- Your assignment -
Restate word for word the lines of the material below, from the line with "AGBs (312, 1248)" to the line with "https://doi.org/10.26749/rstpp.133.1.57 (501, 337)", both lines included, and no others.

- Available records -
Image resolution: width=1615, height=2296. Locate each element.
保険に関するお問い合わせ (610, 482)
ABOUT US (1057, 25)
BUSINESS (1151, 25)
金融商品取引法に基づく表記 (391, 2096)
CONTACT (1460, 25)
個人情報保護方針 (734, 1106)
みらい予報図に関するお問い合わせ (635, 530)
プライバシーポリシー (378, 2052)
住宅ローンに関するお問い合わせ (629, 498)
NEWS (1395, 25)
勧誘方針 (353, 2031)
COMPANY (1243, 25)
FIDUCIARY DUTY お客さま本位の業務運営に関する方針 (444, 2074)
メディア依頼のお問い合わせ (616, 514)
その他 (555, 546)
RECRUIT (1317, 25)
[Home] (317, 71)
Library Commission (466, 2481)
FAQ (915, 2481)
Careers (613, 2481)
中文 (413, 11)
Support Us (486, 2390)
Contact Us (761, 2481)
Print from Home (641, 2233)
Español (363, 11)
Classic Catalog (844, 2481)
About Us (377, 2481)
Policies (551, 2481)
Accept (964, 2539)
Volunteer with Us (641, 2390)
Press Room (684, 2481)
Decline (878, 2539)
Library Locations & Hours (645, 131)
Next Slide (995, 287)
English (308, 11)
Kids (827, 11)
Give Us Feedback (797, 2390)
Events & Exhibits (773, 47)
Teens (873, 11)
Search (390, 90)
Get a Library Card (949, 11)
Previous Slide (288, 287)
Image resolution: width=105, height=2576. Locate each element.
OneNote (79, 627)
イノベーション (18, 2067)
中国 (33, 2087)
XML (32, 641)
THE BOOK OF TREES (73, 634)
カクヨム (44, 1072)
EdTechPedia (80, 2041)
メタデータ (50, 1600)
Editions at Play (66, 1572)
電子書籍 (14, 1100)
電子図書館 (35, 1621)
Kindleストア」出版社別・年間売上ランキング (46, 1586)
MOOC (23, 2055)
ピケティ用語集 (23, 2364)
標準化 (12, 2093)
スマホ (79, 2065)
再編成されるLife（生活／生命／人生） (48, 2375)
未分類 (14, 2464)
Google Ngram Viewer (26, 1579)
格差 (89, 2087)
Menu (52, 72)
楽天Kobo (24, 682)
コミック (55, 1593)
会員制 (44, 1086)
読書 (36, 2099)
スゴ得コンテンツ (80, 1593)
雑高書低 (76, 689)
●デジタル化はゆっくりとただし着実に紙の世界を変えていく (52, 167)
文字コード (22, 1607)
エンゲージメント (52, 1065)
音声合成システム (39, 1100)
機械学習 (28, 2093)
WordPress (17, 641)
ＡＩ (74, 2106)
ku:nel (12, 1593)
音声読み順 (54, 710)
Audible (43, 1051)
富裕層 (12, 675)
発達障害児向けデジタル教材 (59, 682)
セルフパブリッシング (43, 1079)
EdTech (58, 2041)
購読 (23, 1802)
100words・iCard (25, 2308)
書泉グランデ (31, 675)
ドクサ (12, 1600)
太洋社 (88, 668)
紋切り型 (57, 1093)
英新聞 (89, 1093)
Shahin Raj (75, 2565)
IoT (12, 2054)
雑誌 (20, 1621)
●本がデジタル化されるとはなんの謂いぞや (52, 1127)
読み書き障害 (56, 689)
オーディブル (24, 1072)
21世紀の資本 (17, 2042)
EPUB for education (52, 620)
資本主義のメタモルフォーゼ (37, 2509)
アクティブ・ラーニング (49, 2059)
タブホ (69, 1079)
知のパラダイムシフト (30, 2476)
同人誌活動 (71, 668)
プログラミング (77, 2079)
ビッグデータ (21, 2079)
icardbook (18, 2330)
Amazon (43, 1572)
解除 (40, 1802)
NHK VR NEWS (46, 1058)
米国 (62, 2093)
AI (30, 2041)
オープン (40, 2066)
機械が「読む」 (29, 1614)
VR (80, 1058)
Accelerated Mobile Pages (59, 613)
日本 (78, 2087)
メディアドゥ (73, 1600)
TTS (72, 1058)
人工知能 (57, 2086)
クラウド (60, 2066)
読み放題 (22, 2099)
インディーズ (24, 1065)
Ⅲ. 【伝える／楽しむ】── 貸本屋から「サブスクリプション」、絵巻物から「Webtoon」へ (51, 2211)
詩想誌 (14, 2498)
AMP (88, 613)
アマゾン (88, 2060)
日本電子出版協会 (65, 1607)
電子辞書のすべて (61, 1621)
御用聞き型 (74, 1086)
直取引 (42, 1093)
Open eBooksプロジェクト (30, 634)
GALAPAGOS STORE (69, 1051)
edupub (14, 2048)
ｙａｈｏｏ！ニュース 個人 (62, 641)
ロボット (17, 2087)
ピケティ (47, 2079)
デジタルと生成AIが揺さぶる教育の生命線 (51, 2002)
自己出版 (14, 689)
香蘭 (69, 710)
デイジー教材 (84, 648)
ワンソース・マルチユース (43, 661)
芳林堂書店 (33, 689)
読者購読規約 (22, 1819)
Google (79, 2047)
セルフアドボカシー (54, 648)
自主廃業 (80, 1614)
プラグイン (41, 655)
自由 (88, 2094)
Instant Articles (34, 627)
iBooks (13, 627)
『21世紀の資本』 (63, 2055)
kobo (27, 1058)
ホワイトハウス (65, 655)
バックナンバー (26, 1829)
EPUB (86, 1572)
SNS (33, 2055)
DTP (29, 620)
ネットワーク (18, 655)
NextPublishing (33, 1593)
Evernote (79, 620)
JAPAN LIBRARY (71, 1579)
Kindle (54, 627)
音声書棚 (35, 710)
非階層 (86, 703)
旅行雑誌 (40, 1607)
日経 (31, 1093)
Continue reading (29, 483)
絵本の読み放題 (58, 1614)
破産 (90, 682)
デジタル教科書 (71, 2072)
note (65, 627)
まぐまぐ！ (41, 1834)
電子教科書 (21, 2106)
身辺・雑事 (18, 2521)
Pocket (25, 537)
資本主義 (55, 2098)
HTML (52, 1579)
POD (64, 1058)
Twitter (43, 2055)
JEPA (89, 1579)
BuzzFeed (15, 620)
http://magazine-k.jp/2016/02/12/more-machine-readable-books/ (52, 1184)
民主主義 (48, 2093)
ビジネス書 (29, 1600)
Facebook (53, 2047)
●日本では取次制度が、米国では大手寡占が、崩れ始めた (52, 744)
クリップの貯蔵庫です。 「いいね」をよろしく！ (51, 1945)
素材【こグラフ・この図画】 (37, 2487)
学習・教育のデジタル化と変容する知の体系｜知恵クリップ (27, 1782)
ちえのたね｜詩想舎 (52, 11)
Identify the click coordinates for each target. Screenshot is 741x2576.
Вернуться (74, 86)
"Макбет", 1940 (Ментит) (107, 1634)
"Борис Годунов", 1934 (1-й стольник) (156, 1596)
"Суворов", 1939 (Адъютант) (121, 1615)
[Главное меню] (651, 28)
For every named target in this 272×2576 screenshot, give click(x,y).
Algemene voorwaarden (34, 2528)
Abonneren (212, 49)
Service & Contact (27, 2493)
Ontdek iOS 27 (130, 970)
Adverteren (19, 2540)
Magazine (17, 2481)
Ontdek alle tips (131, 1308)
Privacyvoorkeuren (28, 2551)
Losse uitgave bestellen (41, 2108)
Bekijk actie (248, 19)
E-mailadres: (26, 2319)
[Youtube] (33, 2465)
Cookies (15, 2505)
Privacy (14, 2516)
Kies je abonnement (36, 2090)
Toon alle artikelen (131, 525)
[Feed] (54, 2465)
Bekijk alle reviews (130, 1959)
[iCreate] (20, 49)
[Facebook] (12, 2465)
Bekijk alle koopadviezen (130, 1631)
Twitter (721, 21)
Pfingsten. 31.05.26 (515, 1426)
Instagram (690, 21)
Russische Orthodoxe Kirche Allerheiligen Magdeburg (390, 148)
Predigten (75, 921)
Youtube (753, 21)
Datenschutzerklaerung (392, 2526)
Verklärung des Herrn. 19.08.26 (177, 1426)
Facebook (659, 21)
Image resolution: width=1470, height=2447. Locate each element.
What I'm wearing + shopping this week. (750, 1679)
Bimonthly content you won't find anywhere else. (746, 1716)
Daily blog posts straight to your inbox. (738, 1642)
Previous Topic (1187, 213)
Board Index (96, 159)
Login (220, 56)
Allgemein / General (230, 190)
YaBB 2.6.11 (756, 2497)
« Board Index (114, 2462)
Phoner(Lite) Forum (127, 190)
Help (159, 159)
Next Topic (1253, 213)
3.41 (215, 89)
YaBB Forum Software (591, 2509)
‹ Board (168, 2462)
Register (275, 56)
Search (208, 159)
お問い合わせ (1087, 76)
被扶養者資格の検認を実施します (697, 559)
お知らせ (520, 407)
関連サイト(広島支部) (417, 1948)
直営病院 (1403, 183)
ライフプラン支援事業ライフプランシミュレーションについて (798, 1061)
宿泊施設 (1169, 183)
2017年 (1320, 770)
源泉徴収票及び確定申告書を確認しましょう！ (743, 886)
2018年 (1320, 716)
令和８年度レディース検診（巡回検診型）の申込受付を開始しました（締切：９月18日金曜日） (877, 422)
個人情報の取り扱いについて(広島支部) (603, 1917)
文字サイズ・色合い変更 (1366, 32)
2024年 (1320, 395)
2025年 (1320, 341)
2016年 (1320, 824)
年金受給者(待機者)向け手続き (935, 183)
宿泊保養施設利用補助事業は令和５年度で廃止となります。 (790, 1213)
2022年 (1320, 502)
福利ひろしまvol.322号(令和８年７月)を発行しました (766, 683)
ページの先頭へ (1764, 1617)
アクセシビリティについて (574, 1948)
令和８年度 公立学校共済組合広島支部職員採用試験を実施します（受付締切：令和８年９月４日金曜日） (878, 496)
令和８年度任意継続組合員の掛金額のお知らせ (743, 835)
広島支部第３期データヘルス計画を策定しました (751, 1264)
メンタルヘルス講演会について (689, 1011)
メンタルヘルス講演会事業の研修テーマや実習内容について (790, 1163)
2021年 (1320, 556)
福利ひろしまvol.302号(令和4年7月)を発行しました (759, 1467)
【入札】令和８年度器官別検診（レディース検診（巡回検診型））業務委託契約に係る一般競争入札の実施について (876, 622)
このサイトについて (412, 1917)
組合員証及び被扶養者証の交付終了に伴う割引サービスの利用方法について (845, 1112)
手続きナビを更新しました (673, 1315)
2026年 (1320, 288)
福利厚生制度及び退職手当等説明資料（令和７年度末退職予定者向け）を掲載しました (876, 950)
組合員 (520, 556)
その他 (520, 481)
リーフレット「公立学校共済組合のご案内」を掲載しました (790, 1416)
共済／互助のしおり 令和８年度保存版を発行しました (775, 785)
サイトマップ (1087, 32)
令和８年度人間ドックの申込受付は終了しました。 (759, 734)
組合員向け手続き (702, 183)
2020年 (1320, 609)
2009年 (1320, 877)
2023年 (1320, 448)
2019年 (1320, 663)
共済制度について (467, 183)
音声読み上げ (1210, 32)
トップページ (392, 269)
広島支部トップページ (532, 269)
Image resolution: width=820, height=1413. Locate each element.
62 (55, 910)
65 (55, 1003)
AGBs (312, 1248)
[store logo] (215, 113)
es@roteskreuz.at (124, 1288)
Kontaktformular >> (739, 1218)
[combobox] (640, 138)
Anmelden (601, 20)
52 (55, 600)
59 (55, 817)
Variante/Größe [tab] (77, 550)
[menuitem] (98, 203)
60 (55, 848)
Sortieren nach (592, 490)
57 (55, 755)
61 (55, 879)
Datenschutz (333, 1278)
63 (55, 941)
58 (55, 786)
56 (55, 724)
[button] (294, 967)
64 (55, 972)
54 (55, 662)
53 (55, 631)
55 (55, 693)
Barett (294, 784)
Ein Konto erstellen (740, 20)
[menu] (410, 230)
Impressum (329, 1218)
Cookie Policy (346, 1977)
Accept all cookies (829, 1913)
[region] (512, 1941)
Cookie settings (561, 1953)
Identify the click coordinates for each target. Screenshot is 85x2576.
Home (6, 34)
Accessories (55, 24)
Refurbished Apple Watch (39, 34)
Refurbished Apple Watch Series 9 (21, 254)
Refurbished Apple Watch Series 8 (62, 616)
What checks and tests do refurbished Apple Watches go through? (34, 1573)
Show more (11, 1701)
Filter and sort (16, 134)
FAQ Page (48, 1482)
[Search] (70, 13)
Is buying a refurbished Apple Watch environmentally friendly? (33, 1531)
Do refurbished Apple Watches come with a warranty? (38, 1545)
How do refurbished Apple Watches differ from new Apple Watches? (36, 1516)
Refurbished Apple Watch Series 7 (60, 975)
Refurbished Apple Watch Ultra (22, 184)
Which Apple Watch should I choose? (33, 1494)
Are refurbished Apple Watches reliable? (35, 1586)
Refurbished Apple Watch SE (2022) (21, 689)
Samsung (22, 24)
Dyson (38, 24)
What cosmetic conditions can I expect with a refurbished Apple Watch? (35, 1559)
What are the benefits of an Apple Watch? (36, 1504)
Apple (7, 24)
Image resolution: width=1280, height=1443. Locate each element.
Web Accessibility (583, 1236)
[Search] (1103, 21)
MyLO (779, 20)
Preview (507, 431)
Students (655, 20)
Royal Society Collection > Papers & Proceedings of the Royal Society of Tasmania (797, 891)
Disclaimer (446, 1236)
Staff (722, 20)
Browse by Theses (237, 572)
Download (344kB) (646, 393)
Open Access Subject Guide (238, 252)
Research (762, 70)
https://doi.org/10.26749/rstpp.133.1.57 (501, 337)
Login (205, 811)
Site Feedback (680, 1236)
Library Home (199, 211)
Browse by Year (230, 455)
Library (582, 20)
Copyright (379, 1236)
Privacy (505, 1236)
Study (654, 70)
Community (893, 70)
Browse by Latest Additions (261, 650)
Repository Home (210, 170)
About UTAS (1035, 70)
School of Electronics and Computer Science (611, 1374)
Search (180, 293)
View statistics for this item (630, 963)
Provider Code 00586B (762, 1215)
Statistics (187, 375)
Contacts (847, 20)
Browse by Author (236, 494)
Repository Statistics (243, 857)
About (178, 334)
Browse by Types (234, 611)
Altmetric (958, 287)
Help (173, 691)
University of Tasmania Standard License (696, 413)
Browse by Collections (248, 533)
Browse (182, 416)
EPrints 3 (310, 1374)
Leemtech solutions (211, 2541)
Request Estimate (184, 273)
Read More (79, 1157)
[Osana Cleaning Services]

- Solution -
AGBs (312, 1248)
[store logo] (215, 113)
es@roteskreuz.at (124, 1288)
Kontaktformular >> (739, 1218)
[combobox] (640, 138)
Anmelden (601, 20)
52 (55, 600)
59 (55, 817)
Variante/Größe [tab] (77, 550)
[menuitem] (98, 203)
60 (55, 848)
Sortieren nach (592, 490)
57 (55, 755)
61 (55, 879)
Datenschutz (333, 1278)
63 (55, 941)
58 (55, 786)
56 (55, 724)
[button] (294, 967)
64 (55, 972)
54 (55, 662)
53 (55, 631)
55 (55, 693)
Barett (294, 784)
Ein Konto erstellen (740, 20)
[menu] (410, 230)
Impressum (329, 1218)
Cookie Policy (346, 1977)
Accept all cookies (829, 1913)
[region] (512, 1941)
Cookie settings (561, 1953)
Identify the click coordinates for each target. Screenshot is 85x2576.
Home (6, 34)
Accessories (55, 24)
Refurbished Apple Watch (39, 34)
Refurbished Apple Watch Series 9 (21, 254)
Refurbished Apple Watch Series 8 (62, 616)
What checks and tests do refurbished Apple Watches go through? (34, 1573)
Show more (11, 1701)
Filter and sort (16, 134)
FAQ Page (48, 1482)
[Search] (70, 13)
Is buying a refurbished Apple Watch environmentally friendly? (33, 1531)
Do refurbished Apple Watches come with a warranty? (38, 1545)
How do refurbished Apple Watches differ from new Apple Watches? (36, 1516)
Refurbished Apple Watch Series 7 (60, 975)
Refurbished Apple Watch Ultra (22, 184)
Which Apple Watch should I choose? (33, 1494)
Are refurbished Apple Watches reliable? (35, 1586)
Refurbished Apple Watch SE (2022) (21, 689)
Samsung (22, 24)
Dyson (38, 24)
What cosmetic conditions can I expect with a refurbished Apple Watch? (35, 1559)
What are the benefits of an Apple Watch? (36, 1504)
Apple (7, 24)
Image resolution: width=1280, height=1443. Locate each element.
Web Accessibility (583, 1236)
[Search] (1103, 21)
MyLO (779, 20)
Preview (507, 431)
Students (655, 20)
Royal Society Collection > Papers & Proceedings of the Royal Society of Tasmania (797, 891)
Disclaimer (446, 1236)
Staff (722, 20)
Browse by Theses (237, 572)
Download (344kB) (646, 393)
Open Access Subject Guide (238, 252)
Research (762, 70)
https://doi.org/10.26749/rstpp.133.1.57 (501, 337)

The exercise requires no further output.